UPMC Health Plan gives you a wide variety of choices to help you get the most from your health care plan. All of our coverage plans encourage you to establish a relationship with a physician, while also providing easy access to specialists.
Regardless of your plan, no referrals are needed and all UPMC Health Plan benefit plans cover emergency care at any medical facility — at 100% after copayment — whether or not that medical facility belongs to the Health Plan network.
Benefit Plans
Depending on the plans chosen by your employer, you may have one or more of the following available
to you:
Preferred Provider Organization (PPO)
PPO plans give you the flexibility to go to the providers you prefer, whether those providers participate in our network or not. Our PPO plans do not require care to be coordinated through a primary care physician (PCP). Instead, members are free to go directly to their physician of choice — PCP, ob-gyn, or specialist — for covered services.

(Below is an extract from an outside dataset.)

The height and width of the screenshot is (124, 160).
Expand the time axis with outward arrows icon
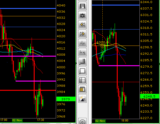click(82, 52)
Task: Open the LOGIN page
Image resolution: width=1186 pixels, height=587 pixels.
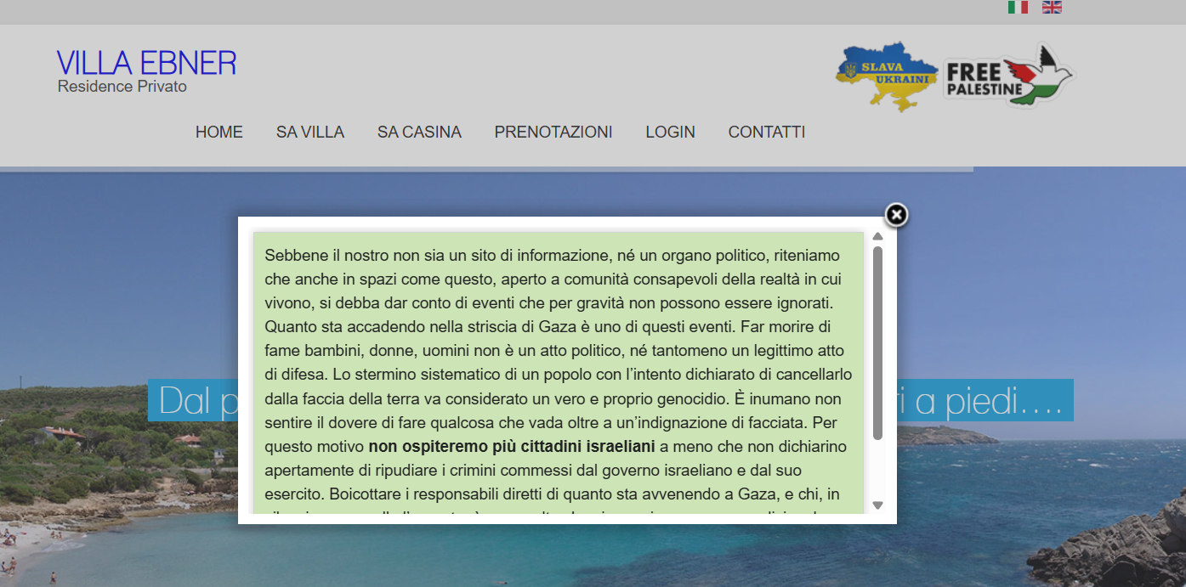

Exclusive Provider Organization (EPO)
EPO plans blend elements of a traditional HMO with elements of a PPO and offer lower premiums. Similar to a PPO, the EPO does not require you to select a PCP. But, like an HMO, the EPO does require you to receive care from network physicians and facilities in order to be covered.
Enhanced Access Point-of-Service (EAPOS)
EAPOS plans provide you with the best of both worlds — peace of mind in knowing the network includes top-quality community providers as well as medical experts at the world-renowned University of Pittsburgh Medical Center, and the flexibility of being able to choose out-of-network care.
Health Maintenance Organization (HMO)
With HMO plans, you select a primary care physician (PCP) from thousands of highly trained, dedicated doctors who participate in the Health Plan’s network. Your PCP coordinates your care by studying your medical history, monitoring your health, and reviewing records from any other doctors.
Consumer Directed
UPMC Health Plan offers a portfolio of consumer directed health plans called UPMC Consumer Advantage®. These high-deductible health plans are coupled with a tax-advantaged source to fund some, or all, of the plan’s deductible. This funding may come from you, your employer, or both. UPMC Consumer Advantage provides the best in health care coverage to smart consumers who want to take a more active role in their own health care decision-making.
Small Business Advantage
Knowing small businesses are unique, UPMC Health Plan designed a plan to specifically address the needs of companies with fewer than 100 employees. UPMC Health Plan’s Small Business Advantage is a comprehensive plan with a dedicated account management and customer service team who appreciate the unique challenges of small businesses. The plan includes a package of MyHealth wellness services, EAP services, a vision discount network, global emergency services from Assist America, and 24/7 online resources to help employees manage their health.